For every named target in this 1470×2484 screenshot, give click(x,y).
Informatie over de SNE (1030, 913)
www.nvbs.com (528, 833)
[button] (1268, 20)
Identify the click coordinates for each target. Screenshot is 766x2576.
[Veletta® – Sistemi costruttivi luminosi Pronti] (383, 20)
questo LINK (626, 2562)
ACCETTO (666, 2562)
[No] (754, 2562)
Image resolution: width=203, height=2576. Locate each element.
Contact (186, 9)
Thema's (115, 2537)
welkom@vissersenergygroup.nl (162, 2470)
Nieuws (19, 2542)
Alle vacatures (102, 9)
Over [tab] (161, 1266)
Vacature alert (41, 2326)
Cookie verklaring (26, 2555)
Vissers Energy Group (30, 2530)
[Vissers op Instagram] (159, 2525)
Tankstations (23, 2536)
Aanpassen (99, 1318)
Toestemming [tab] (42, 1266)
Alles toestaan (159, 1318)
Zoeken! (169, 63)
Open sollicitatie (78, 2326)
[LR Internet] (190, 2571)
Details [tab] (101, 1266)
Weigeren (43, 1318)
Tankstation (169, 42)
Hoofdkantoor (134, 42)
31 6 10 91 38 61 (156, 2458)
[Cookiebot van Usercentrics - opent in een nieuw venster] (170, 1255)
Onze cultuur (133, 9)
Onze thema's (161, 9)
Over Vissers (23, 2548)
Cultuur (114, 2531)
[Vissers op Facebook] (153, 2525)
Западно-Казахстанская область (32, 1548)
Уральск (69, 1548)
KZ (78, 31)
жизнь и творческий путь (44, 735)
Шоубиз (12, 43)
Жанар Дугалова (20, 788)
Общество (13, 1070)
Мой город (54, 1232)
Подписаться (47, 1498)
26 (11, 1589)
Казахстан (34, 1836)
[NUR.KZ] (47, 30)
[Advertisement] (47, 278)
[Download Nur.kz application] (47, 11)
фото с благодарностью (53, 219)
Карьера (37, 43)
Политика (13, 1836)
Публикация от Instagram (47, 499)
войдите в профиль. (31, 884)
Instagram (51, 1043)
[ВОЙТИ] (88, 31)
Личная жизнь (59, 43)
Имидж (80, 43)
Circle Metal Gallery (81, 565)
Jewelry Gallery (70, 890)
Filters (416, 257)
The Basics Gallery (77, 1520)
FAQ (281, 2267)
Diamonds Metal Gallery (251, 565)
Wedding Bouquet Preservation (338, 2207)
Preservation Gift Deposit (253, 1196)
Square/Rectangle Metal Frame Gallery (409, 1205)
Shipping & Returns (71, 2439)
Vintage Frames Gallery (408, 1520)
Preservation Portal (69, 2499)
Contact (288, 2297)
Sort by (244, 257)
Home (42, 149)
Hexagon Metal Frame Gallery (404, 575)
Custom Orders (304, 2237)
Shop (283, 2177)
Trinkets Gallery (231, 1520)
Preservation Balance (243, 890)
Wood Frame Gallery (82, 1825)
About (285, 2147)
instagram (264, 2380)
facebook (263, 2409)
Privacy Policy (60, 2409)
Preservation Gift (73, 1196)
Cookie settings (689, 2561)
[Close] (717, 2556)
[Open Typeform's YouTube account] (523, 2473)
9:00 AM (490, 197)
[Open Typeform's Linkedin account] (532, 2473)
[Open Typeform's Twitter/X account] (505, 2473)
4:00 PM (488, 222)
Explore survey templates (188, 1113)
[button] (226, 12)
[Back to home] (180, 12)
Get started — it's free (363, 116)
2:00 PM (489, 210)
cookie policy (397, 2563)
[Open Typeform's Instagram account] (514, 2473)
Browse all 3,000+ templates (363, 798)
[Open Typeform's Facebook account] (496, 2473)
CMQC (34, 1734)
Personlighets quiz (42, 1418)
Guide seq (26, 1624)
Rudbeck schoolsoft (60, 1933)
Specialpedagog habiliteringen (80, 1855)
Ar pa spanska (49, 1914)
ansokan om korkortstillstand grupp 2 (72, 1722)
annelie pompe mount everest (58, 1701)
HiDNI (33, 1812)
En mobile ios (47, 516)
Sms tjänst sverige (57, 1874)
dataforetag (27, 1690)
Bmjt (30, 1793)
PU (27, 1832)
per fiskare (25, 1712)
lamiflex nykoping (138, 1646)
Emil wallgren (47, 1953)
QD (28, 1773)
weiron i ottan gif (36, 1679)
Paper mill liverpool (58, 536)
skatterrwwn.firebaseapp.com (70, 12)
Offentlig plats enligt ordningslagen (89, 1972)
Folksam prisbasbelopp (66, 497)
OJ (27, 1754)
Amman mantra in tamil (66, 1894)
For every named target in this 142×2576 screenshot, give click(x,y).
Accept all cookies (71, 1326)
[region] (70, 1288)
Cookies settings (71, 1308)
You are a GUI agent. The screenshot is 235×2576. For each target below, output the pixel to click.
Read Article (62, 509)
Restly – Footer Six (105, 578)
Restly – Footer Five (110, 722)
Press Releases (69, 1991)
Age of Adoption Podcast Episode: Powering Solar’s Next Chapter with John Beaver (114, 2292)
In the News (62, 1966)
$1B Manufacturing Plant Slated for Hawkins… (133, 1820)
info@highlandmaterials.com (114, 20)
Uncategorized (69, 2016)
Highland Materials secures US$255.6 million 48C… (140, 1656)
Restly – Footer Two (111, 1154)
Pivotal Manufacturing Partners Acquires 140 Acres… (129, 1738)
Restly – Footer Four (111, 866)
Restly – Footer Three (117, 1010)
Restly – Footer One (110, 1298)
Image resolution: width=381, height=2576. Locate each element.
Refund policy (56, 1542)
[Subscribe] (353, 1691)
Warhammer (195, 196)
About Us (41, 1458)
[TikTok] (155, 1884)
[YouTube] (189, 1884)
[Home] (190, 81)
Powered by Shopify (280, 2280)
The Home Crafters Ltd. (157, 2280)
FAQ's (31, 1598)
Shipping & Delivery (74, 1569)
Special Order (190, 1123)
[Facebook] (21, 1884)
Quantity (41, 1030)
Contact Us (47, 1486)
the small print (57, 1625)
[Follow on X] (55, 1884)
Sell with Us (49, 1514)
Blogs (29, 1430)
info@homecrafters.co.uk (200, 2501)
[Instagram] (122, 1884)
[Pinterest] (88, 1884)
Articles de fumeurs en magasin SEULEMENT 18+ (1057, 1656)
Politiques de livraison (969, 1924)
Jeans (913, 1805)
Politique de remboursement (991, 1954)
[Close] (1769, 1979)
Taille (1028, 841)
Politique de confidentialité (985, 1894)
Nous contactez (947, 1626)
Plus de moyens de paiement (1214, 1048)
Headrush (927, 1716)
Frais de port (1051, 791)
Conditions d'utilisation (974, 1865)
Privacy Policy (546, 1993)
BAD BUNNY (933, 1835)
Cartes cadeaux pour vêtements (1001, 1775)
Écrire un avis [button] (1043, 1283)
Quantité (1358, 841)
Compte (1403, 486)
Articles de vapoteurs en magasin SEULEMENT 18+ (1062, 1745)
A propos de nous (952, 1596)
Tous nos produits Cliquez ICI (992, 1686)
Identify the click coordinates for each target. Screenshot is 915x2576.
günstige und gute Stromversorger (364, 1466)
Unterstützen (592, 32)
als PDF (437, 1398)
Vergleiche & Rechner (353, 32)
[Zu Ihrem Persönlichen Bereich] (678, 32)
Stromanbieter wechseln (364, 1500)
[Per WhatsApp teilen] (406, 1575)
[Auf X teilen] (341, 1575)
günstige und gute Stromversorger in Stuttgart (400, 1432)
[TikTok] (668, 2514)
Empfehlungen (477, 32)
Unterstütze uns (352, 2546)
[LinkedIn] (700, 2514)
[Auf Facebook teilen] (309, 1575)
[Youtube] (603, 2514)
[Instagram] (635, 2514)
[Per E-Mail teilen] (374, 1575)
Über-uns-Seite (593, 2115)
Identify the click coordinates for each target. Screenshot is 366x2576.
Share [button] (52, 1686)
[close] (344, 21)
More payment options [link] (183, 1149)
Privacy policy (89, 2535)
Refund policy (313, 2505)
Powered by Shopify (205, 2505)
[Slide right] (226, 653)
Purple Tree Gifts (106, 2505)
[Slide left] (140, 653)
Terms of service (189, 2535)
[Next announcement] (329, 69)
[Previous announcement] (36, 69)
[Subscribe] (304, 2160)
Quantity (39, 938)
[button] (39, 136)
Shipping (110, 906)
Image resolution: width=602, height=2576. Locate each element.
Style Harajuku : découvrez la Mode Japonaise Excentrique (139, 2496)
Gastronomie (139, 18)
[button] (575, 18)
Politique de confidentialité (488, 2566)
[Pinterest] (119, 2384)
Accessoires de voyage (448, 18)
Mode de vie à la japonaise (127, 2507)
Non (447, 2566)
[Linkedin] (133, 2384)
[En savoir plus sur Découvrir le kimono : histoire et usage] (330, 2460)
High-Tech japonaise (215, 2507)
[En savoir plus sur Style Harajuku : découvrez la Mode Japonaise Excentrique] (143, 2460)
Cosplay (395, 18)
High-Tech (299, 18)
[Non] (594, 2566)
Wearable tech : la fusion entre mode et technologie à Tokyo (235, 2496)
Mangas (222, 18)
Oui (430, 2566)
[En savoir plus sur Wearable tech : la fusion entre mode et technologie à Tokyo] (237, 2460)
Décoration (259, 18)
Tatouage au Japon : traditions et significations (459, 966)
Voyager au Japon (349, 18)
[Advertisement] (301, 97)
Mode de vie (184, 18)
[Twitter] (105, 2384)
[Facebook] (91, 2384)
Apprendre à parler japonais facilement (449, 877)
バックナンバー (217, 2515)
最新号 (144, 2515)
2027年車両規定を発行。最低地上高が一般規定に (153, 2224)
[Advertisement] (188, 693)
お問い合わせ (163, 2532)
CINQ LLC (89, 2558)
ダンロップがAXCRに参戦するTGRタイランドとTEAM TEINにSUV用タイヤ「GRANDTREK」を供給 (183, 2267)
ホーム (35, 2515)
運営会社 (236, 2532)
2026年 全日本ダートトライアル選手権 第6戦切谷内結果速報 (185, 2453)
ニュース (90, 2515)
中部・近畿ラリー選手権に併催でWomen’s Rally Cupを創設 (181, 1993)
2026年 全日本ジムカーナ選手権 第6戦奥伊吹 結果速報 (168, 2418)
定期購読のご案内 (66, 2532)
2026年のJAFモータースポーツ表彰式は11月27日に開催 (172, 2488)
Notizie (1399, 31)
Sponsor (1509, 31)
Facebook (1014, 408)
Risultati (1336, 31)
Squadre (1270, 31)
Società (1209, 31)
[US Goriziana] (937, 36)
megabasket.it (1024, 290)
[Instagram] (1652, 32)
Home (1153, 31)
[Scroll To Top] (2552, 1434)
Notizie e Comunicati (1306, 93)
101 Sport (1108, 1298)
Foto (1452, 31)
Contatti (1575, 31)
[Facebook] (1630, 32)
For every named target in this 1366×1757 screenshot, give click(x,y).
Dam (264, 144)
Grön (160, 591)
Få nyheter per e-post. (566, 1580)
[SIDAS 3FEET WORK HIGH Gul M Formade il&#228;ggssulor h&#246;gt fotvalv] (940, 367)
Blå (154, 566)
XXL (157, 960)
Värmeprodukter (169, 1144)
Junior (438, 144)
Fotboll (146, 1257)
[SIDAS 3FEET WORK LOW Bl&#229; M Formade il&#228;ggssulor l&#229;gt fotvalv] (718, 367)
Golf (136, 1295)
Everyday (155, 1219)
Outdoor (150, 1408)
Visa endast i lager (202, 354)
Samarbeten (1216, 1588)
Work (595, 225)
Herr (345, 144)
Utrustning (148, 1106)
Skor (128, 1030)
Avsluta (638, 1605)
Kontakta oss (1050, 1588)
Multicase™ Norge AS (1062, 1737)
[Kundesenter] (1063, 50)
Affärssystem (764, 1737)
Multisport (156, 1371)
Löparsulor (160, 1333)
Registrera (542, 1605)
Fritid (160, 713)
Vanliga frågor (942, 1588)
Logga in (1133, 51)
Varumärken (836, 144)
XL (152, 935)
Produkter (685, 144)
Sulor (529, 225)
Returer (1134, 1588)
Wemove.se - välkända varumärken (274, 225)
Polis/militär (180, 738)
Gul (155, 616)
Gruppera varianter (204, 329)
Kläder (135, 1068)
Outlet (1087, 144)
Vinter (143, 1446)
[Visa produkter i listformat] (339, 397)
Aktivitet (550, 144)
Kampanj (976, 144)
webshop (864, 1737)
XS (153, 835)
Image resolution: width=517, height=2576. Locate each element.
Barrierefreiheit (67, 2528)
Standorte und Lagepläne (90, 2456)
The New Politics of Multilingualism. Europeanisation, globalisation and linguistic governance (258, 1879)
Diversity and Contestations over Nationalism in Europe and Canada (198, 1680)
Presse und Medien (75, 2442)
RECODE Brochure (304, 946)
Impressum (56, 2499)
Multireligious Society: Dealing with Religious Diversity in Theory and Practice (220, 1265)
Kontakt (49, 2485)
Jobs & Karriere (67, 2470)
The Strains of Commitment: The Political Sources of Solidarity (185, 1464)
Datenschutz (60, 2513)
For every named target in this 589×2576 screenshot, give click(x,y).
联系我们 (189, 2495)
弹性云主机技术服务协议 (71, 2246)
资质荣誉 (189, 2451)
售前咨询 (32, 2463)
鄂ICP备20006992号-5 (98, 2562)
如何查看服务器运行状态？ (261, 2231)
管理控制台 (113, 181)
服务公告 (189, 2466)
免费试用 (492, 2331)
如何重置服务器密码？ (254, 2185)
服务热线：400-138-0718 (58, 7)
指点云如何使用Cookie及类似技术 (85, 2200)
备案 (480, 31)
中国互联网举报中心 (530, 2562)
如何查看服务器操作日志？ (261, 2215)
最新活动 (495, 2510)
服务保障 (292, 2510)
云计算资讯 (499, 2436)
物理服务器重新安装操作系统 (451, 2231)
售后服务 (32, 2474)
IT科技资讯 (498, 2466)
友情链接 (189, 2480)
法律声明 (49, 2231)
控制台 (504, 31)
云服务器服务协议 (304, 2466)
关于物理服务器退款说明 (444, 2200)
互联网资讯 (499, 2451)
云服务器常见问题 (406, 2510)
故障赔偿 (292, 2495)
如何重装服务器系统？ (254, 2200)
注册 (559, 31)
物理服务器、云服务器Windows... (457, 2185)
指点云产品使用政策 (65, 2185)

====

- [Problem details]
Reproduce each line of the records in which "Shipping" appears.

- [Expected answer]
Shipping & Returns (71, 2439)
Shipping & Delivery (74, 1569)
Shipping (110, 906)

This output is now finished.